__What the task asks__
Beginning with the line that contains "The height and", retype the entries below exactly, ending with the line that contains "Where should I". Leave out any pictures.
(Records to use)
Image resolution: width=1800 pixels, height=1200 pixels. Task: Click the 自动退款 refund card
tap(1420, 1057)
(End Records to use)
(Records to use)
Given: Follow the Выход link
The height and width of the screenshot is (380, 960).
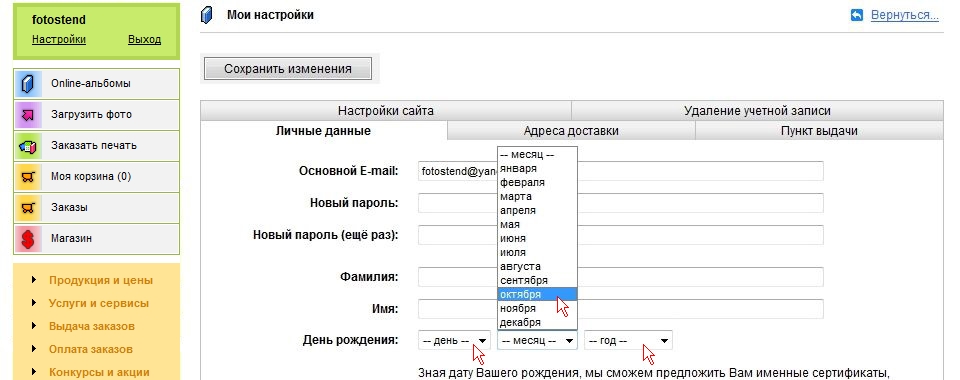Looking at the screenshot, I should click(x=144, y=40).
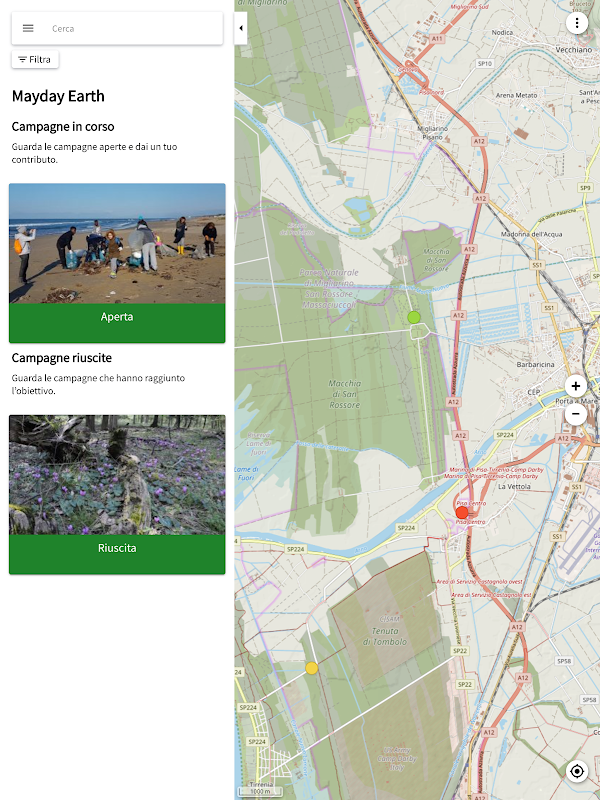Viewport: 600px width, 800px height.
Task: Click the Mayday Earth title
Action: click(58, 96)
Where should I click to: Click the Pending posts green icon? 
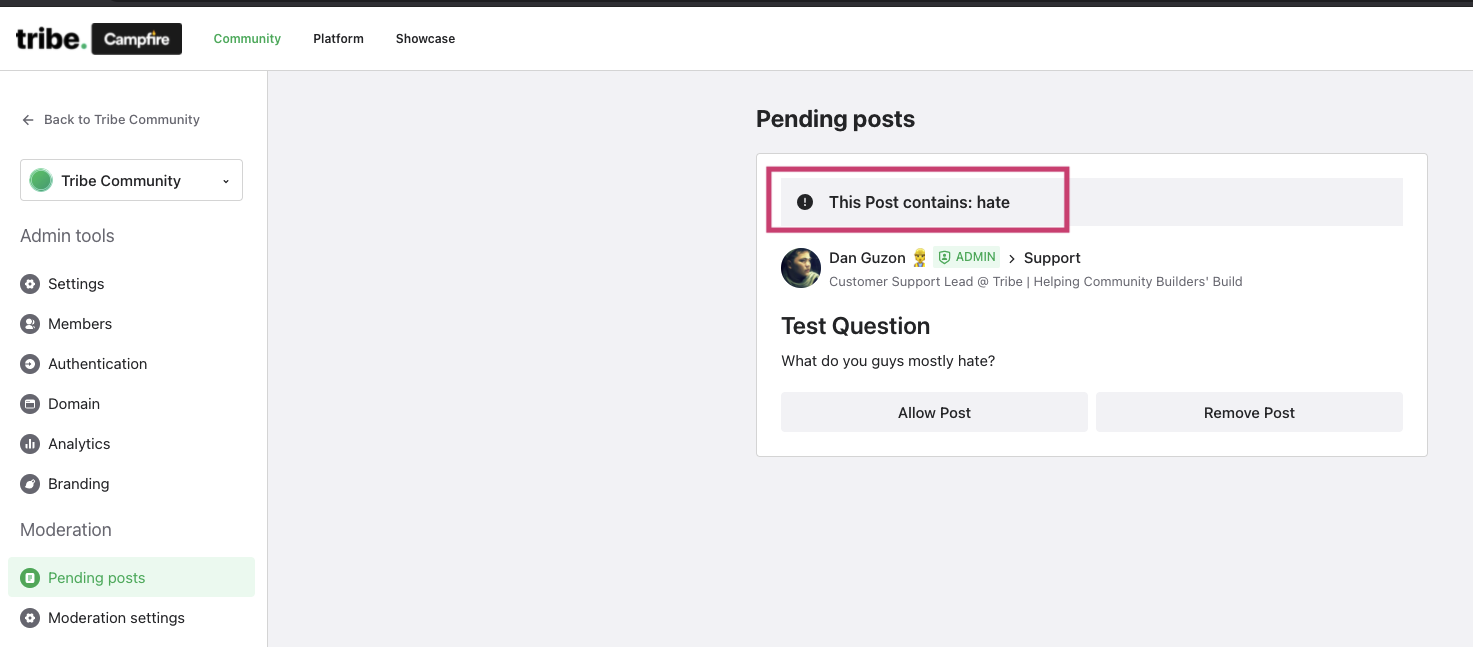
(End Records to use)
__Response__
The height and width of the screenshot is (380, 960).
Looking at the screenshot, I should click(x=144, y=40).
Viewport: 600px width, 800px height.
Task: Click the Mayday Earth title
Action: click(58, 96)
Where should I click to: Click the Pending posts green icon? 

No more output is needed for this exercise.